**** Excerpted passage

# I need the experts----orange growth



## earthfrog (May 18, 2008)

There is a neon orange, bubbly growth that has popped up in my tank---it has first shown up on the top of a couple of leaves in the tank and it is easily wiped off, but it reappears in a day or two. It begins as a circle about one millimeter in diameter, and usually remains the same size over a period of days when it is on the surface of a leaf. However, when I fed the frogs today, a piece of the culture media fell into the tank, and within a hour it was covered in the same neon orange bubbles. Anyone want to take a guess as to what this might be? If it is a plant illness, how do I treat it?


----------



## kawickstrom (Oct 3, 2008)

Can you take any pictures and post them?


----------



## earthfrog (May 18, 2008)

I wasn't able to get a picture----the camera I have won't fine focus enough. It looks like it might be a fungus, but I'm not sure---are there molds that appear a bright orange color? It's been in the tank for a couple of weeks without spreading a great deal---just a tiny spot here and there on a leaf, but when I wipe it off, the leaf underneath does not appear damaged. 

I sincerely hope it's not rust since that's basically a death sentence for the plants in there. The only new addition I have made is a new frog, but I quarantined him for some time---he might have brought it in with him, but I cannot be sure. 

Any ideas?


----------



## Otis (Apr 16, 2006)

Does it look similiar to this?









or this?









My guess is some kind of slime mold, but there are so many different species its hard to tell for sure which it is.


----------



## jubjub47 (Sep 9, 2008)

********

→ **Written tasks**:
a – Reproduce the forum thread about the orange growth word for word, from "There is a neon" to "and post them?".
b – Write the next part of the forum thread about the orange growth in the frog tank, picking up after its final line.
The entries that come next have no connection to the forum thread.

**** Excerpted data

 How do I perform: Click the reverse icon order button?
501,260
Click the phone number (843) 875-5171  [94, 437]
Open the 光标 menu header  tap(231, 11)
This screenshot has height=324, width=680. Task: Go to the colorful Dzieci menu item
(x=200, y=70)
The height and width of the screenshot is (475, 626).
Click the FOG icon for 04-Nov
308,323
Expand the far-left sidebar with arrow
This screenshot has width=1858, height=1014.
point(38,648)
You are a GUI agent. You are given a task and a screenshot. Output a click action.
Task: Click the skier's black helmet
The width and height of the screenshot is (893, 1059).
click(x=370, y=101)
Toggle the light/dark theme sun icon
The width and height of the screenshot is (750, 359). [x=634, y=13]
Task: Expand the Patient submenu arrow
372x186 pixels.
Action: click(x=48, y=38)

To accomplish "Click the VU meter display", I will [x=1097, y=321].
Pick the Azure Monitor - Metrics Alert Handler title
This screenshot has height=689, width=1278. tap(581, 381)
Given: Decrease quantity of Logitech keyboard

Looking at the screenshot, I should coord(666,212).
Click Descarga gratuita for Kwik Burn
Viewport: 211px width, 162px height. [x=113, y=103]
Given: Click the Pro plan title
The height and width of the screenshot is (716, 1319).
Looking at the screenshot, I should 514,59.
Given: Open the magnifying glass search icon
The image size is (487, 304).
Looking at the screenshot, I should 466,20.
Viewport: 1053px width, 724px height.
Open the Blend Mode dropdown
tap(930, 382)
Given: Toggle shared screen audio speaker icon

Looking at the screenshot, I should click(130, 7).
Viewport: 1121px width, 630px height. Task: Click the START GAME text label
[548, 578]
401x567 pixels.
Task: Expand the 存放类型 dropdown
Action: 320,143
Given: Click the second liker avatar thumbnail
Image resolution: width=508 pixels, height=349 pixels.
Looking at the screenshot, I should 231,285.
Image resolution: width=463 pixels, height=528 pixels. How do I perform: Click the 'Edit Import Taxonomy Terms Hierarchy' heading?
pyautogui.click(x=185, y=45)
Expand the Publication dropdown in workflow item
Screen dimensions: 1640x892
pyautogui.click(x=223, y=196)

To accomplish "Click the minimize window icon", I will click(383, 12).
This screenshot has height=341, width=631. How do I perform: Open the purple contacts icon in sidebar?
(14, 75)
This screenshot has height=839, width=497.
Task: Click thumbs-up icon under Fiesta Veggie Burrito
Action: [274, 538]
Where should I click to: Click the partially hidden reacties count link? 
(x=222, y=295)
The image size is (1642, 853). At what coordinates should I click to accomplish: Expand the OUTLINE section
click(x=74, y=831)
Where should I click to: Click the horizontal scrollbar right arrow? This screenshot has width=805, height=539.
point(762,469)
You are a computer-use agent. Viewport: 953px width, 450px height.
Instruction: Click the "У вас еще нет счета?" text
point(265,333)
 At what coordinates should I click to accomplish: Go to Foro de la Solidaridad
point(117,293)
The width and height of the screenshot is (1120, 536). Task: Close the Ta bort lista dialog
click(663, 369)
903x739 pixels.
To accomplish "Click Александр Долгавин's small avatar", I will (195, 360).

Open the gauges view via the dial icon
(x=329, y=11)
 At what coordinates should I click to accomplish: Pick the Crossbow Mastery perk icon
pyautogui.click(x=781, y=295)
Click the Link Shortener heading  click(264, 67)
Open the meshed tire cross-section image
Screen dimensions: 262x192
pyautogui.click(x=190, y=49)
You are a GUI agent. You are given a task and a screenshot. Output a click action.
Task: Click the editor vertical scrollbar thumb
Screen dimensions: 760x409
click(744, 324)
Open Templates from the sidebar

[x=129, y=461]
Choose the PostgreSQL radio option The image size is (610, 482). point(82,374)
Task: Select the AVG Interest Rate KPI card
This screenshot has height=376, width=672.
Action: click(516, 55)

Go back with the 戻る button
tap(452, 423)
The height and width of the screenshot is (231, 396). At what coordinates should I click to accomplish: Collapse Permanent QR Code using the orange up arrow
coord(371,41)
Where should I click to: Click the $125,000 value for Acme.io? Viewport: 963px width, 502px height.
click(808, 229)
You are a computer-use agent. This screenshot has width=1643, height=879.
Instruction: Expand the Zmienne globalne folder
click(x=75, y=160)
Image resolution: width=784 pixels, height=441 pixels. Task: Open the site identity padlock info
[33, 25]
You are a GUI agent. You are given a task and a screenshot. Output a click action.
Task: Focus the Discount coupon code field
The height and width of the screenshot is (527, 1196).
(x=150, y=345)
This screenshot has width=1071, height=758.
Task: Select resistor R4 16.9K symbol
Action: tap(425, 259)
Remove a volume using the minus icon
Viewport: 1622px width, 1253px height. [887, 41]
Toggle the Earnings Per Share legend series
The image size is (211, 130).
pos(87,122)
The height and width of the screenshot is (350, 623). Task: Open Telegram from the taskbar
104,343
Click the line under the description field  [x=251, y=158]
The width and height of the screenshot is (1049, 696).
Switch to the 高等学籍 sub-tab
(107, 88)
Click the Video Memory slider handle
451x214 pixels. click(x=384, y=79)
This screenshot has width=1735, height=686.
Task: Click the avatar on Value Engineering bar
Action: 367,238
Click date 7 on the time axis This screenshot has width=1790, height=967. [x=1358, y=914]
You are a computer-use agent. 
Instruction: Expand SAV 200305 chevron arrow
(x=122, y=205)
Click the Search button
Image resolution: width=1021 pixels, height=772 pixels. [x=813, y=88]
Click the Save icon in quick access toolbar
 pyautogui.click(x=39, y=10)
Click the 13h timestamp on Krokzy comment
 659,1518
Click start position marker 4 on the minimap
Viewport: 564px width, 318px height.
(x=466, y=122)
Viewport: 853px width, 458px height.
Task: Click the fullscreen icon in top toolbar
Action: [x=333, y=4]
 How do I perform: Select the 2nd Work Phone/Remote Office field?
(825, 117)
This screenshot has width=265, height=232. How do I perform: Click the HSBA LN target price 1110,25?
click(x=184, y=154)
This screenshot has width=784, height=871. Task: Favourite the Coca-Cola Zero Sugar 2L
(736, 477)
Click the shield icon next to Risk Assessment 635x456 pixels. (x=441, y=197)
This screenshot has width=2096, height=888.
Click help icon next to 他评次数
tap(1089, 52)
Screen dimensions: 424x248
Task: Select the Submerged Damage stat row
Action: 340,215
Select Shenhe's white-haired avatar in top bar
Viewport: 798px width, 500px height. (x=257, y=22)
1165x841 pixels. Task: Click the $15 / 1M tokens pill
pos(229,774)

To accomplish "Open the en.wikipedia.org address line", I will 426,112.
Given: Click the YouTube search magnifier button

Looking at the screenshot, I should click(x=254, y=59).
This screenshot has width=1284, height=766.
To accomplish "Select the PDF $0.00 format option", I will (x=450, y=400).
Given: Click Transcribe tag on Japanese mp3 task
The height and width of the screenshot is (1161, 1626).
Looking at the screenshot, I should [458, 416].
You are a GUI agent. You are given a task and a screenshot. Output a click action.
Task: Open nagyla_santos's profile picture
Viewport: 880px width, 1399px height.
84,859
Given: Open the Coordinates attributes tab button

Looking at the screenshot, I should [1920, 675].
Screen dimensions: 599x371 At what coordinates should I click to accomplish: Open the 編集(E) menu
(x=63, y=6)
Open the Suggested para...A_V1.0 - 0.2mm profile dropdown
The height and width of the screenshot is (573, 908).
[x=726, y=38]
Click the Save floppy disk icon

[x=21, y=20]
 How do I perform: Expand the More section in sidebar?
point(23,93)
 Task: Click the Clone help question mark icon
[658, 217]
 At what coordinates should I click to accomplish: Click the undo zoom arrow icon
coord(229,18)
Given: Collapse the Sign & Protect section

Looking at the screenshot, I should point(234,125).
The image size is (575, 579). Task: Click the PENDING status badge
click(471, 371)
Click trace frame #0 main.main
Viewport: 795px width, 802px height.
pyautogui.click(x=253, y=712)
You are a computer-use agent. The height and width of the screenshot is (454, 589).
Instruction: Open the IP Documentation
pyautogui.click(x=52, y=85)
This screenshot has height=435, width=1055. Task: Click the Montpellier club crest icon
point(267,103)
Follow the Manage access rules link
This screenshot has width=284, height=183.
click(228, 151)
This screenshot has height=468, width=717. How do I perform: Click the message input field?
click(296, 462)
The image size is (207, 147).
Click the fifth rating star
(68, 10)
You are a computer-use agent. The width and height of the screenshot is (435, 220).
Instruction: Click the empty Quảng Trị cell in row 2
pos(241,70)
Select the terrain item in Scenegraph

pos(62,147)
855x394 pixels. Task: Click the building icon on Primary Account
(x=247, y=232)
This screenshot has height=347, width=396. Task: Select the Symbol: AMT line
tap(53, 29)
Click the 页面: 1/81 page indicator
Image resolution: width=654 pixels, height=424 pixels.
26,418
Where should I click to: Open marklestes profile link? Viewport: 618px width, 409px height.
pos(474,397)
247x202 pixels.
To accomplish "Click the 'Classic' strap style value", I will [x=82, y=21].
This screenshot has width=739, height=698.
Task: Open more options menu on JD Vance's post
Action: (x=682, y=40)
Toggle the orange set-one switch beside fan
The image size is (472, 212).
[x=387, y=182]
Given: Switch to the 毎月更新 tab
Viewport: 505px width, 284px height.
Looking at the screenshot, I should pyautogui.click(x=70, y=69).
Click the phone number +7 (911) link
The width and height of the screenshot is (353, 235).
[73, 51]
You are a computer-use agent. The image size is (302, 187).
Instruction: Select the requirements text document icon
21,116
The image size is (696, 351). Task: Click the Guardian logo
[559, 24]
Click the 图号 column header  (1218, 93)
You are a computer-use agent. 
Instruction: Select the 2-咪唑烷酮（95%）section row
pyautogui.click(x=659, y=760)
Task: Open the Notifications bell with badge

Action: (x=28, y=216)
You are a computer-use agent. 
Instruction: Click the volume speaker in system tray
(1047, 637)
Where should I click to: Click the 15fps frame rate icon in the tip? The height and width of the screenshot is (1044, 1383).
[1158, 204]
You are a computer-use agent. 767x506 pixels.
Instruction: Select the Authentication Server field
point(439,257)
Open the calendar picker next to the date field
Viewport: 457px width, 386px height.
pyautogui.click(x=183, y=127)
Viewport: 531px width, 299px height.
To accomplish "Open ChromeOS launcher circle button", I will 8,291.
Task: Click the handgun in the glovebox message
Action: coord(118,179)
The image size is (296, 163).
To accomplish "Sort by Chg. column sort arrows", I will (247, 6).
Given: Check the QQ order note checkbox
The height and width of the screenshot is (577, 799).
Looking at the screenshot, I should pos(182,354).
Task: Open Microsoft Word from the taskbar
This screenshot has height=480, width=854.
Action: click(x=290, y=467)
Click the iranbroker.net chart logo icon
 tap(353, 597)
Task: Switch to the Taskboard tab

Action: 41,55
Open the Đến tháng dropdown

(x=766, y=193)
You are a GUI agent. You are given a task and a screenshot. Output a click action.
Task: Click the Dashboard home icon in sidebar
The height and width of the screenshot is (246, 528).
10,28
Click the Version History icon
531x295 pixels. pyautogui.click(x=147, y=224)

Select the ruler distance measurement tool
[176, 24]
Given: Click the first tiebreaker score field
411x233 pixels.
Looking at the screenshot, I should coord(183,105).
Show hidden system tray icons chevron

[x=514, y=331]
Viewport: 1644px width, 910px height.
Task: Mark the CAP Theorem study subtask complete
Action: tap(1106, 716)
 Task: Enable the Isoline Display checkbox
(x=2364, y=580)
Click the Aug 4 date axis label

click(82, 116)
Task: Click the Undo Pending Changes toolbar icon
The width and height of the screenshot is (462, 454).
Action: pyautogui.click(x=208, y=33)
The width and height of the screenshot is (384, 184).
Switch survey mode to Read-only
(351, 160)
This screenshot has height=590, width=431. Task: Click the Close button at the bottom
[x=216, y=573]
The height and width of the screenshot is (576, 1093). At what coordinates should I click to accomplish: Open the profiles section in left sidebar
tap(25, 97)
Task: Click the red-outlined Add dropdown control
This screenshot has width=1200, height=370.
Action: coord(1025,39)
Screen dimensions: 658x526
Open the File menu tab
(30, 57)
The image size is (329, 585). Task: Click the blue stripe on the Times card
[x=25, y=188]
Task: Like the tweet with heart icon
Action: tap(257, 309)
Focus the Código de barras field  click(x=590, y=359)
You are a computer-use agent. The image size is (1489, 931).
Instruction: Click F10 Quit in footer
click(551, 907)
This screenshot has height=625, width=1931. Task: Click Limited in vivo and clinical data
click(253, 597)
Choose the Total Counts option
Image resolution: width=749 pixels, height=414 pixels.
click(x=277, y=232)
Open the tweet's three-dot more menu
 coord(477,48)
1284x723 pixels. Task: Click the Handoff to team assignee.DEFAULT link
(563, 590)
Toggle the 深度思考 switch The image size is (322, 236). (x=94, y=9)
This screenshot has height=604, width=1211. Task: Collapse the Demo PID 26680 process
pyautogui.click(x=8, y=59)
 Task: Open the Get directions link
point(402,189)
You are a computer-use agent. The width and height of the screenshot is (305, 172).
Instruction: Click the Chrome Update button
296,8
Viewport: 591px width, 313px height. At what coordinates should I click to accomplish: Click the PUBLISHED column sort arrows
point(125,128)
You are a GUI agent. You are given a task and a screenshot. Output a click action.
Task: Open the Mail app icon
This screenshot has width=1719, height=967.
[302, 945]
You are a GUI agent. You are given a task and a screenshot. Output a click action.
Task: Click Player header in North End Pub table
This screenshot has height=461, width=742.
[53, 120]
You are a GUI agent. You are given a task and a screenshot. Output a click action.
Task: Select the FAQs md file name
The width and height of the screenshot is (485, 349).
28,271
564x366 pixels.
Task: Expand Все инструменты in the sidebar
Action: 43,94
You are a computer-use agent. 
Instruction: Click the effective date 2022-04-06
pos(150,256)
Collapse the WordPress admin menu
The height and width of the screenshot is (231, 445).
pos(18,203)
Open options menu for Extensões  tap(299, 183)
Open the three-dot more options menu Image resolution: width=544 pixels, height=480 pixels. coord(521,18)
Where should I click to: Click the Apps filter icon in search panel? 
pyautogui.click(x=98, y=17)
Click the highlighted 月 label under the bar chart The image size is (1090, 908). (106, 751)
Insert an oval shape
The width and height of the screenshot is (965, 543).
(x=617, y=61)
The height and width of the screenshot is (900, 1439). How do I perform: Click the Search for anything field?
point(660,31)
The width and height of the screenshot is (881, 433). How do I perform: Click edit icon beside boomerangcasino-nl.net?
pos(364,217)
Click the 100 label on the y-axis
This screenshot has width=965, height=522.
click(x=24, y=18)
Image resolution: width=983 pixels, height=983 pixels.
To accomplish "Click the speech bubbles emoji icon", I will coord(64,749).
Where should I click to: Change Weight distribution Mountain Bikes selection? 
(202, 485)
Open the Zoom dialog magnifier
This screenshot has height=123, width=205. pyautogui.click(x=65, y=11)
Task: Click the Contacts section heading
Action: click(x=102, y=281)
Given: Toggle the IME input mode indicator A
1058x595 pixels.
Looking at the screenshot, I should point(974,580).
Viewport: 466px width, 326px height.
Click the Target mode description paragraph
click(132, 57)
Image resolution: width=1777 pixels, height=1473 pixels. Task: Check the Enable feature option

********

→ **Written responses**:
a –
There is a neon orange, bubbly growth that has popped up in my tank---it has first shown up on the top of a couple of leaves in the tank and it is easily wiped off, but it reappears in a day or two. It begins as a circle about one millimeter in diameter, and usually remains the same size over a period of days when it is on the surface of a leaf. However, when I fed the frogs today, a piece of the culture media fell into the tank, and within a hour it was covered in the same neon orange bubbles. Anyone want to take a guess as to what this might be? If it is a plant illness, how do I treat it?


----------



## kawickstrom (Oct 3, 2008)

Can you take any pictures and post them?

b –
I had a spot like that turn up on a leaf in my biggest viv. It almost looked like a drop of orange paint. It went away after a few days.


----------



## earthfrog (May 18, 2008)

It looks more like the bottom pic you took. It doesn't seem to last long when it appears---as jubjub47 says, it disappeared again---I think due to misting. It actually looked more like leaf rust, but after 2 weeks, no plants are really hurt------I'm thinking it might be a rust that targets cedar---a spore probably floated right on in when I opened the tank one day. I'm not worried anymore-----thanks for helping, you two!


----------



## basshummper (Jan 13, 2008)

Emily, those are awesome slim molds, i want some! the only ones i every get are the flat yellow ones


----------



## earthfrog (May 18, 2008)

I have solved the mystery---it was actual rust that was dripping very slowly from a piece of metal within the tank. The droplets were so small and so infrequent that I could not tell what the source was until a recent, thorough tank cleaning. I have removed the cause and the rust is no more! Thanks everyone!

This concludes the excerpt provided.